Overwegingen
Over het beroep (zaaknummer AWB 15/5640)
1. Eiser is op 10 oktober 1989 in het bezit gesteld van een verblijfsvergunning met als doel ‘voor verblijf bij echtgenote [A] en het verrichten van arbeid al dan niet in loondienst gedurende dat verblijf’. Omdat eiser per 13 januari 1993 is gescheiden van [A] is het verblijfsrecht van eiser van rechtswege vervallen. Daaropvolgende aanvragen tot een verblijfsvergunning zijn door verweerder afgewezen. Op 12 mei 1999 is eiser wederom in het huwelijk getreden met [A] . Bij beschikking van 4 mei 2000 heeft verweerder aan eiser een verblijfsvergunning verleend ‘voor verblijf bij echtgenote’. Bij beschikking van 27 november 2007 heeft verweerder de beperking gewijzigd in ‘voortgezet verblijf’. Bij beschikking van 10 mei 2012 heeft verweerder de verblijfsvergunning van eiser wegens verplaatsing hoofdverblijf ingetrokken. De verblijfsvergunning ‘voortgezet verblijf’ voor bepaalde tijd is ingetrokken op grond van artikel 19 van de Vreemdelingenwet 2000 (Vw) in samenhang met artikel 18, eerste lid, aanhef en onder a, van de Vw. Verweerder heeft daarbij verwezen naar het destijds geldende beleid in paragraaf B1/5.3.2 van de Vreemdelingencirculaire 2000 (Vc) en artikel 3.86 van het Vreemdelingenbesluit 2000 (Vb). Het hiertegen gemaakte bezwaar is door verweerder bij besluit van 26 april 2013 niet-ontvankelijk verklaard vanwege het te laat indienen van een bezwaarschrift. Deze rechtbank, zittingsplaats Arnhem, heeft bij uitspraak van 8 oktober 2013 het beroep van eiser hiertegen ongegrond verklaard. De termijn voor hoger beroep is verstreken, zonder dat eiser hoger beroep heeft ingesteld. De intrekking van de verblijfsvergunning is derhalve in rechte onaantastbaar. Op 16 april 2013 heeft eiser om verlenging van zijn verblijfsvergunning voor bepaalde tijd met als doel ‘voortgezet verblijf’ gevraagd. Vervolgens is de besluitvorming gevolgd als weergegeven onder het Procesverloop.
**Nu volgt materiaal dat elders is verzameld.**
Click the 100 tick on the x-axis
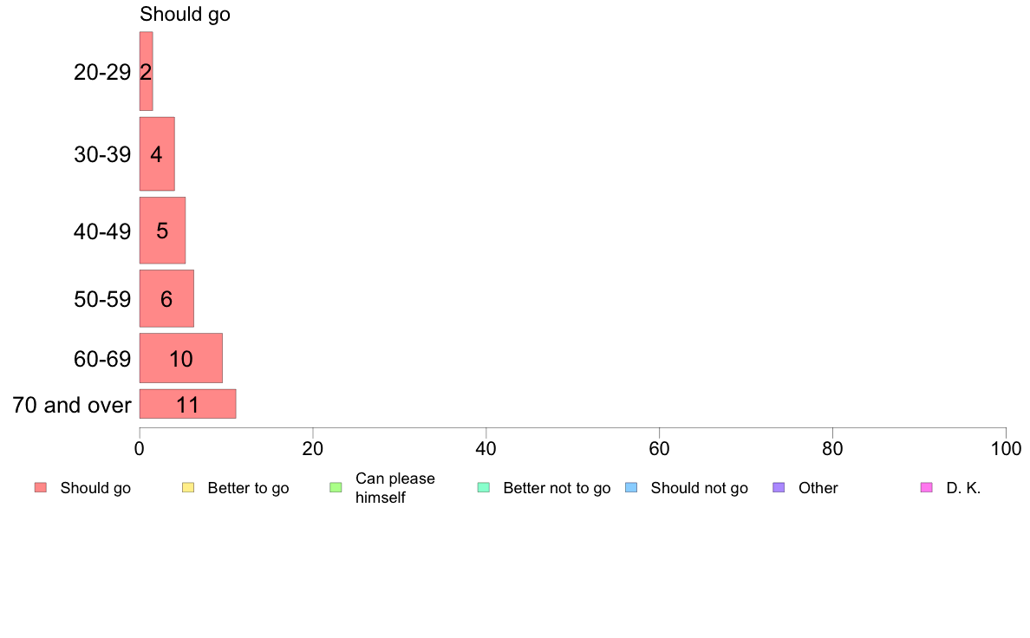 point(1006,449)
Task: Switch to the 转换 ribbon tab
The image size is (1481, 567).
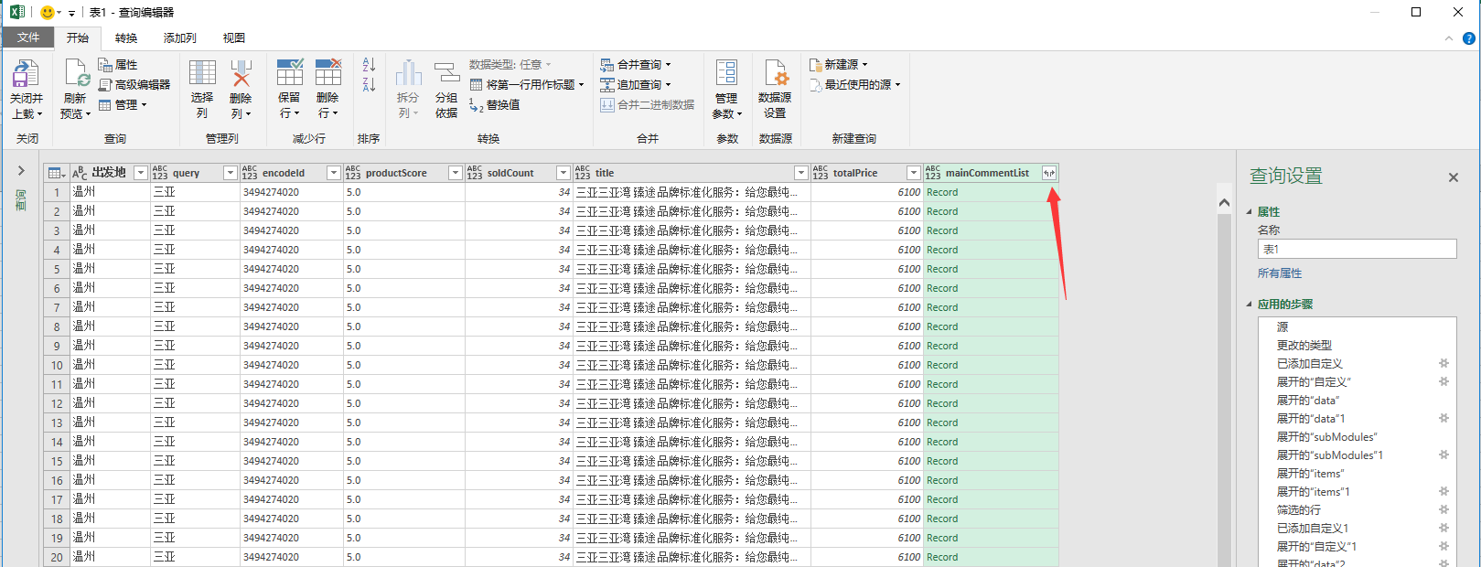Action: (x=126, y=37)
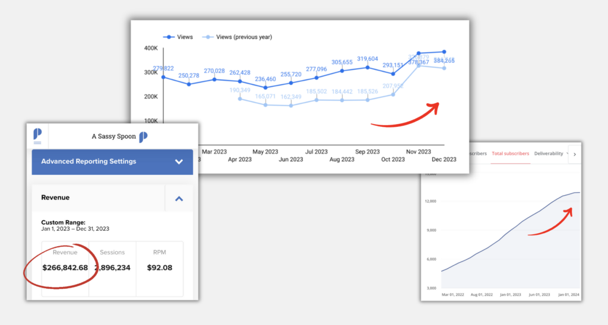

2. De rechtbank stelt allereerst het volgende vast. De intrekking van eisers verblijfsvergunning in 2012 op grond van verplaatsing hoofdverblijf heeft formele rechtskracht gekregen. Het bezwaar dat eiser daartegen heeft gemaakt was te laat en verweerder heeft het bezwaar om die reden niet-ontvankelijk verklaard. De uitspraak van de rechtbank die daarop is gevolgd, heeft de niet-ontvankelijkverklaring in stand gelaten. Hoewel de situatie volgens eiser feitelijk anders ligt omdat de beschikking volgens hem inhoudelijk onjuist is en hij enkel heeft geprocedeerd over de termijnoverschrijding, gaat de rechtbank uit van de juistheid van de intrekking van de verblijfsvergunning. De essentie van formele rechtskracht is namelijk dat het besluit naar procedure en naar inhoud rechtmatig wordt geacht te zijn. Dit betekent dat de aanvraag om verlenging die eiser op 16 april 2013 heeft ingediend terecht door verweerder als een nieuwe aanvraag om een verblijfsvergunning is aangemerkt. De beroepsgrond van eiser dat verweerder hem niet mocht tegenwerpen dat hij een beroep doet op de openbare kas, omdat het volgens hem om een aanvraag voortgezet verblijf gaat, slaagt alleen al daarom niet.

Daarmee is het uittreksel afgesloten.